Comment, en tant qu’enseignant, introduire une réflexion critique sur le fonctionnement en groupe ?
Comment relancer, réguler et intervenir dans la discussion afin de fixer les actions à améliorer et les objectifs à atteindre ?
Comment faire émerger les habiletés coopératives au cours d’une réflexion critique ?
Quelles sont les habiletés coopératives et les stratégies d’apprentissage qui émergent d’une discussion avec des élèves de 5 ans ?
REPERES METHODOLOGIQUES
A. DISPOSITIF DE L’ETUDE
1. Population et contexte de la recherche
Cette recherche s’effectue dans une école primaire genevoise dans laquelle je travaille en tant qu’ECSP à 50%. La population ciblée représente trois groupes de 14 élèves de 2P formés d’un mélange de deux classes. N’étant pas titulaire d’une classe, j’ai sollicité deux collègues qui ont répondu favorablement à ma demande. L’une d’elles est particulièrement intéressée par les démarches d’apprentissage coopératif et a déjà tenté des activités avec ses élèves l’année précédente. Habituellement, avec ces deux enseignantes, nous effectuons des décloisonnements et organisons des jeux de mathématiques. Lors de ces décloisonnements, les élèves des deux classes sont mélangés et sont divisés en trois groupes de 14 élèves. Pour cette recherche, j’ai travaillé successivement avec les trois groupes d’élèves durant trois périodes de 45 min. Ainsi, le nombre total de périodes de cette étude est de neuf (trois périodes par groupe-classe) réparties sur six semaines.

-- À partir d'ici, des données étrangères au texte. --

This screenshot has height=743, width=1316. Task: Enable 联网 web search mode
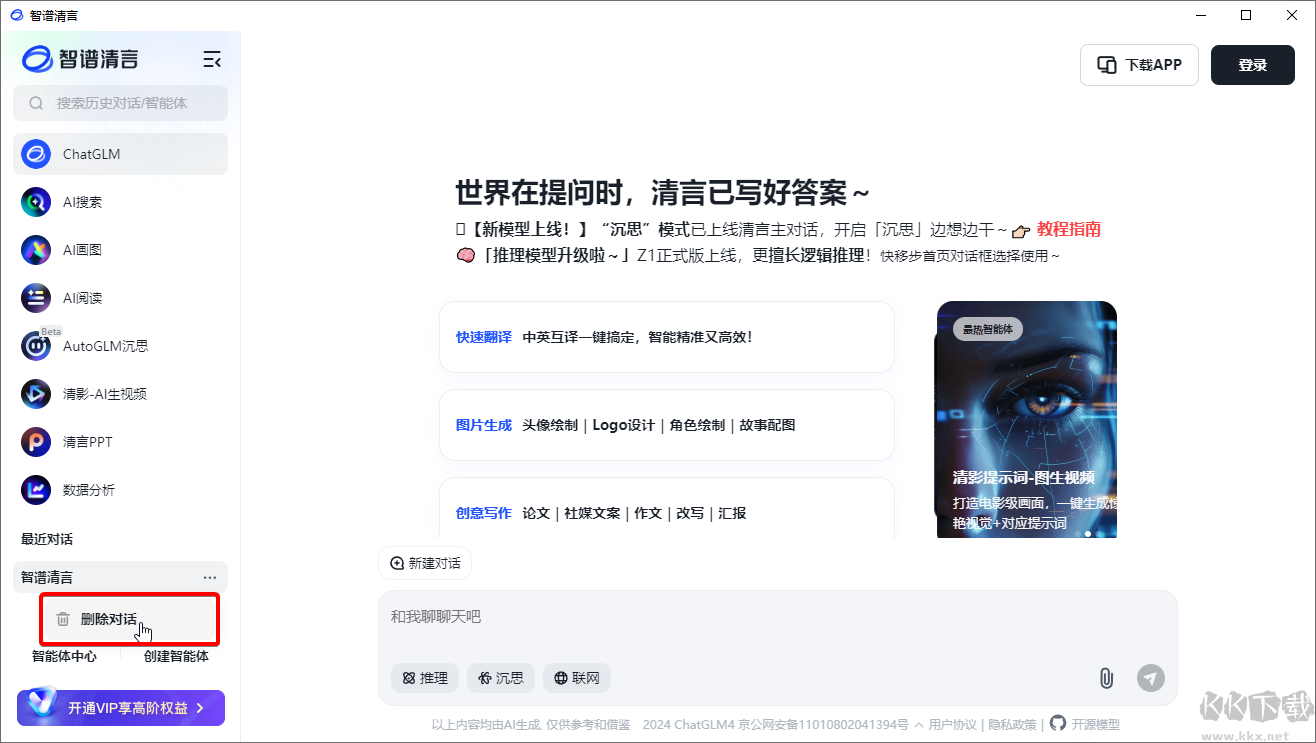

Afin d’affiner la mise en place des dispositifs, j’ai choisi d’utiliser le premier groupe comme groupe pilote, des ajustements ont été effectués entre ce premier groupe et les suivants. Ainsi, uniquement les deux derniers groupes sont analysés afin de répondre aux questions de recherche.
2. Choix de la discipline et de la tâche
Puisque cette période de la semaine est normalement consacrée aux mathématiques, je me suis mise d’accord avec les enseignantes pour trouver une activité adéquate, restant dans le domaine et s’encrant dans le programme. Je me suis référée à l’ouvrage (non publié) de Lehraus et Berthiaud pour trouver l’activité « Sudoku » (annexe I) adaptée au niveau et à l’âge des élèves. Lors des trois séances, les élèves ont dû, par équipes de deux, remplir une grille selon les règles du jeu Sudoku
2.
2 Le Sudoku est un jeu de logique dont le but est de remplir une grille avec des nombres selon la règle suivante : un même
nombre ne peut pas se trouver deux fois dans la même ligne, colonne ou zone proche.